EXERCISE BRIEF:
Each entry should appear in the answer exactly as written.

RECORDS SUPPLIED:
◆ ◆ ◆ ◆ ◆ ◆ ◆

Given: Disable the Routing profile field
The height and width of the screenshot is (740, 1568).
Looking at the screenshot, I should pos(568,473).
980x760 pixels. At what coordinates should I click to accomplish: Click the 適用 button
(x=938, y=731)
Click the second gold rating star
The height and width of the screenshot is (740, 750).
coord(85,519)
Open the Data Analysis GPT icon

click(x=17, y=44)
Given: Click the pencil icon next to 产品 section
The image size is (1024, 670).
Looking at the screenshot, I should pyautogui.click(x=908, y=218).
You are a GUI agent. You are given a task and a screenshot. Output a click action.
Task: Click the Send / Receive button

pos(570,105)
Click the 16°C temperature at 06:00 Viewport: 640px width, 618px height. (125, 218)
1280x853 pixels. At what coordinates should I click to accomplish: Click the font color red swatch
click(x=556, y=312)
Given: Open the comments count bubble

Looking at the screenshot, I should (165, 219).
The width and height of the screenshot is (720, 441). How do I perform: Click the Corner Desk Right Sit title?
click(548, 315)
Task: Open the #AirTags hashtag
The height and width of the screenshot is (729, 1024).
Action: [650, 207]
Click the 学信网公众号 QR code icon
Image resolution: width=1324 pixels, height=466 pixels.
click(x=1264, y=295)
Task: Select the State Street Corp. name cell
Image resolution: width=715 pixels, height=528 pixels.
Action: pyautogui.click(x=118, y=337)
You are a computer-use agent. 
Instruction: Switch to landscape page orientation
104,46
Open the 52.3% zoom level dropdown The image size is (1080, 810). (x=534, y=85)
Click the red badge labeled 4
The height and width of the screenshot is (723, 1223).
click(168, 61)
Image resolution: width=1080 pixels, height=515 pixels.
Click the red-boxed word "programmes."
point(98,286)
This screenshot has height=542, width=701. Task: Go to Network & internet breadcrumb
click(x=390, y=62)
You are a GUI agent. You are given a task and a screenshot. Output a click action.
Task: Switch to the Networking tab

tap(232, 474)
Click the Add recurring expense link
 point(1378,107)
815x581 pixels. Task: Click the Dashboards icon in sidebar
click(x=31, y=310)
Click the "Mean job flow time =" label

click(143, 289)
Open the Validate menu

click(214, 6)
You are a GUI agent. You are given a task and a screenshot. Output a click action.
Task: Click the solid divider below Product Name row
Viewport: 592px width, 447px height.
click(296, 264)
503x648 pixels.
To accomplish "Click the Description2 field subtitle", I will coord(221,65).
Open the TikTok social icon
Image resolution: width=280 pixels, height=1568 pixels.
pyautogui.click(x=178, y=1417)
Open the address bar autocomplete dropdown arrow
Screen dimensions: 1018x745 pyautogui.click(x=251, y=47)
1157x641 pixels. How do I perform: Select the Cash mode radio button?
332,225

◆ ◆ ◆ ◆ ◆ ◆ ◆

TASK RESPONSE:
Given: Disable the Routing profile field
The height and width of the screenshot is (740, 1568).
Looking at the screenshot, I should pos(568,473).
980x760 pixels. At what coordinates should I click to accomplish: Click the 適用 button
(x=938, y=731)
Click the second gold rating star
The height and width of the screenshot is (740, 750).
coord(85,519)
Open the Data Analysis GPT icon

click(x=17, y=44)
Given: Click the pencil icon next to 产品 section
The image size is (1024, 670).
Looking at the screenshot, I should pyautogui.click(x=908, y=218).
You are a GUI agent. You are given a task and a screenshot. Output a click action.
Task: Click the Send / Receive button

pos(570,105)
Click the 16°C temperature at 06:00 Viewport: 640px width, 618px height. (125, 218)
1280x853 pixels. At what coordinates should I click to accomplish: Click the font color red swatch
click(x=556, y=312)
Given: Open the comments count bubble

Looking at the screenshot, I should (165, 219).
The width and height of the screenshot is (720, 441). How do I perform: Click the Corner Desk Right Sit title?
click(548, 315)
Task: Open the #AirTags hashtag
The height and width of the screenshot is (729, 1024).
Action: [650, 207]
Click the 学信网公众号 QR code icon
Image resolution: width=1324 pixels, height=466 pixels.
click(x=1264, y=295)
Task: Select the State Street Corp. name cell
Image resolution: width=715 pixels, height=528 pixels.
Action: pyautogui.click(x=118, y=337)
You are a computer-use agent. 
Instruction: Switch to landscape page orientation
104,46
Open the 52.3% zoom level dropdown The image size is (1080, 810). (x=534, y=85)
Click the red badge labeled 4
The height and width of the screenshot is (723, 1223).
click(168, 61)
Image resolution: width=1080 pixels, height=515 pixels.
Click the red-boxed word "programmes."
point(98,286)
This screenshot has height=542, width=701. Task: Go to Network & internet breadcrumb
click(x=390, y=62)
You are a GUI agent. You are given a task and a screenshot. Output a click action.
Task: Switch to the Networking tab

tap(232, 474)
Click the Add recurring expense link
 point(1378,107)
815x581 pixels. Task: Click the Dashboards icon in sidebar
click(x=31, y=310)
Click the "Mean job flow time =" label

click(143, 289)
Open the Validate menu

click(214, 6)
You are a GUI agent. You are given a task and a screenshot. Output a click action.
Task: Click the solid divider below Product Name row
Viewport: 592px width, 447px height.
click(296, 264)
503x648 pixels.
To accomplish "Click the Description2 field subtitle", I will coord(221,65).
Open the TikTok social icon
Image resolution: width=280 pixels, height=1568 pixels.
pyautogui.click(x=178, y=1417)
Open the address bar autocomplete dropdown arrow
Screen dimensions: 1018x745 pyautogui.click(x=251, y=47)
1157x641 pixels. How do I perform: Select the Cash mode radio button?
332,225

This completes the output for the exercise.